WORK TO COMPLETE: Put every nonblank line of the rows below into a Markdown table with two columns, Num for the row number and Content for the line. Leave out the blank lines.

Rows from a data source

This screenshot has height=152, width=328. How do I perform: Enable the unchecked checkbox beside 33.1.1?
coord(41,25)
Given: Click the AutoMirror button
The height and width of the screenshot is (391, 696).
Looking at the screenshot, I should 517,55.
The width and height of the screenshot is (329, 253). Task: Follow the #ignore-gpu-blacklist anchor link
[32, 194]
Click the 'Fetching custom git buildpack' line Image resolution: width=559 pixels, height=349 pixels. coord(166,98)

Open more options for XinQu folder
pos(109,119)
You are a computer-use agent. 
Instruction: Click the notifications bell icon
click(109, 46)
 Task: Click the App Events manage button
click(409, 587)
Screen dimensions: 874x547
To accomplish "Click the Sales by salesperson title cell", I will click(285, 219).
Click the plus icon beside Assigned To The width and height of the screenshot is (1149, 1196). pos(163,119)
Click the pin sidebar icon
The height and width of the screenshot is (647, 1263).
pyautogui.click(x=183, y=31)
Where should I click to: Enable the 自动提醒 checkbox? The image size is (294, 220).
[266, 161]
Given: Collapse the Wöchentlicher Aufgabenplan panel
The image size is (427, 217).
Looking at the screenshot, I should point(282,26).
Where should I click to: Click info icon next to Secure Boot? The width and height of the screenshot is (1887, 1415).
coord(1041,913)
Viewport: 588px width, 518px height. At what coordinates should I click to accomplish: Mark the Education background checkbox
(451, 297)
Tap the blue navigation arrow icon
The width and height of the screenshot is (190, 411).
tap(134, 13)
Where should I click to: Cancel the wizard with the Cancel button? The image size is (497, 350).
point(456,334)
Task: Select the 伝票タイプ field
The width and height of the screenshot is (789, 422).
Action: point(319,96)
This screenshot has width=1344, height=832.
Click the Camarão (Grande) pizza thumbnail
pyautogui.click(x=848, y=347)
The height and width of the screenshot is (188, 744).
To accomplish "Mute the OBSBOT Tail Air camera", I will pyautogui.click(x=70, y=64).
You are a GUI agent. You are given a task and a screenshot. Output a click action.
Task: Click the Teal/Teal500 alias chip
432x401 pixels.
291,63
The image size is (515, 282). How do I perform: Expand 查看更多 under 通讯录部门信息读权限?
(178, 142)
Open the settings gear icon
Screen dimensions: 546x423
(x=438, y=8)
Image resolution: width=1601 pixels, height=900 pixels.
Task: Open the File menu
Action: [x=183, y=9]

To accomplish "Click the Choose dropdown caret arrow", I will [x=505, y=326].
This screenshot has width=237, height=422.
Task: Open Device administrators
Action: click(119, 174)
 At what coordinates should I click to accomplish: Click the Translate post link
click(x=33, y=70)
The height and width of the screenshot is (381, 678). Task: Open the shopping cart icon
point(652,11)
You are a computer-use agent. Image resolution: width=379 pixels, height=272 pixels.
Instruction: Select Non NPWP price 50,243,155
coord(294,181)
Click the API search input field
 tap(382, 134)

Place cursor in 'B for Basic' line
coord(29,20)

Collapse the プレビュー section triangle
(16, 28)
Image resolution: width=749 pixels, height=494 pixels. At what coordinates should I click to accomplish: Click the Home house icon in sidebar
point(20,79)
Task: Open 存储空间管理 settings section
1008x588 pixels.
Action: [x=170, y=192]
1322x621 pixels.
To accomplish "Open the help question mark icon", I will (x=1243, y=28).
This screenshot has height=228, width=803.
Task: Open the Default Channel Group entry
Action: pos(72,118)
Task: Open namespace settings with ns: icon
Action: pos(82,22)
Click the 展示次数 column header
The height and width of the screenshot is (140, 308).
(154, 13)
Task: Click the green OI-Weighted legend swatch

IN RESPONSE:
| Num | Content |
|---|---|
| 1 | This screenshot has height=152, width=328. How do I perform: Enable the unchecked checkbox beside 33.1.1? |
| 2 | coord(41,25) |
| 3 | Given: Click the AutoMirror button |
| 4 | The height and width of the screenshot is (391, 696). |
| 5 | Looking at the screenshot, I should 517,55. |
| 6 | The width and height of the screenshot is (329, 253). Task: Follow the #ignore-gpu-blacklist anchor link |
| 7 | [32, 194] |
| 8 | Click the 'Fetching custom git buildpack' line Image resolution: width=559 pixels, height=349 pixels. coord(166,98) |
| 9 | Open more options for XinQu folder |
| 10 | pos(109,119) |
| 11 | You are a computer-use agent.  |
| 12 | Instruction: Click the notifications bell icon |
| 13 | click(109, 46) |
| 14 |  Task: Click the App Events manage button |
| 15 | click(409, 587) |
| 16 | Screen dimensions: 874x547 |
| 17 | To accomplish "Click the Sales by salesperson title cell", I will click(285, 219). |
| 18 | Click the plus icon beside Assigned To The width and height of the screenshot is (1149, 1196). pos(163,119) |
| 19 | Click the pin sidebar icon |
| 20 | The height and width of the screenshot is (647, 1263). |
| 21 | pyautogui.click(x=183, y=31) |
| 22 | Where should I click to: Enable the 自动提醒 checkbox? The image size is (294, 220). |
| 23 | [266, 161] |
| 24 | Given: Collapse the Wöchentlicher Aufgabenplan panel |
| 25 | The image size is (427, 217). |
| 26 | Looking at the screenshot, I should point(282,26). |
| 27 | Where should I click to: Click info icon next to Secure Boot? The width and height of the screenshot is (1887, 1415). |
| 28 | coord(1041,913) |
| 29 | Viewport: 588px width, 518px height. At what coordinates should I click to accomplish: Mark the Education background checkbox |
| 30 | (451, 297) |
| 31 | Tap the blue navigation arrow icon |
| 32 | The width and height of the screenshot is (190, 411). |
| 33 | tap(134, 13) |
| 34 | Where should I click to: Cancel the wizard with the Cancel button? The image size is (497, 350). |
| 35 | point(456,334) |
| 36 | Task: Select the 伝票タイプ field |
| 37 | The width and height of the screenshot is (789, 422). |
| 38 | Action: point(319,96) |
| 39 | This screenshot has width=1344, height=832. |
| 40 | Click the Camarão (Grande) pizza thumbnail |
| 41 | pyautogui.click(x=848, y=347) |
| 42 | The height and width of the screenshot is (188, 744). |
| 43 | To accomplish "Mute the OBSBOT Tail Air camera", I will pyautogui.click(x=70, y=64). |
| 44 | You are a GUI agent. You are given a task and a screenshot. Output a click action. |
| 45 | Task: Click the Teal/Teal500 alias chip |
| 46 | 432x401 pixels. |
| 47 | 291,63 |
| 48 | The image size is (515, 282). How do I perform: Expand 查看更多 under 通讯录部门信息读权限? |
| 49 | (178, 142) |
| 50 | Open the settings gear icon |
| 51 | Screen dimensions: 546x423 |
| 52 | (x=438, y=8) |
| 53 | Image resolution: width=1601 pixels, height=900 pixels. |
| 54 | Task: Open the File menu |
| 55 | Action: [x=183, y=9] |
| 56 | To accomplish "Click the Choose dropdown caret arrow", I will [x=505, y=326]. |
| 57 | This screenshot has width=237, height=422. |
| 58 | Task: Open Device administrators |
| 59 | Action: click(119, 174) |
| 60 |  At what coordinates should I click to accomplish: Click the Translate post link |
| 61 | click(x=33, y=70) |
| 62 | The height and width of the screenshot is (381, 678). Task: Open the shopping cart icon |
| 63 | point(652,11) |
| 64 | You are a computer-use agent. Image resolution: width=379 pixels, height=272 pixels. |
| 65 | Instruction: Select Non NPWP price 50,243,155 |
| 66 | coord(294,181) |
| 67 | Click the API search input field |
| 68 |  tap(382, 134) |
| 69 | Place cursor in 'B for Basic' line |
| 70 | coord(29,20) |
| 71 | Collapse the プレビュー section triangle |
| 72 | (16, 28) |
| 73 | Image resolution: width=749 pixels, height=494 pixels. At what coordinates should I click to accomplish: Click the Home house icon in sidebar |
| 74 | point(20,79) |
| 75 | Task: Open 存储空间管理 settings section |
| 76 | 1008x588 pixels. |
| 77 | Action: [x=170, y=192] |
| 78 | 1322x621 pixels. |
| 79 | To accomplish "Open the help question mark icon", I will (x=1243, y=28). |
| 80 | This screenshot has height=228, width=803. |
| 81 | Task: Open the Default Channel Group entry |
| 82 | Action: pos(72,118) |
| 83 | Task: Open namespace settings with ns: icon |
| 84 | Action: pos(82,22) |
| 85 | Click the 展示次数 column header |
| 86 | The height and width of the screenshot is (140, 308). |
| 87 | (154, 13) |
| 88 | Task: Click the green OI-Weighted legend swatch |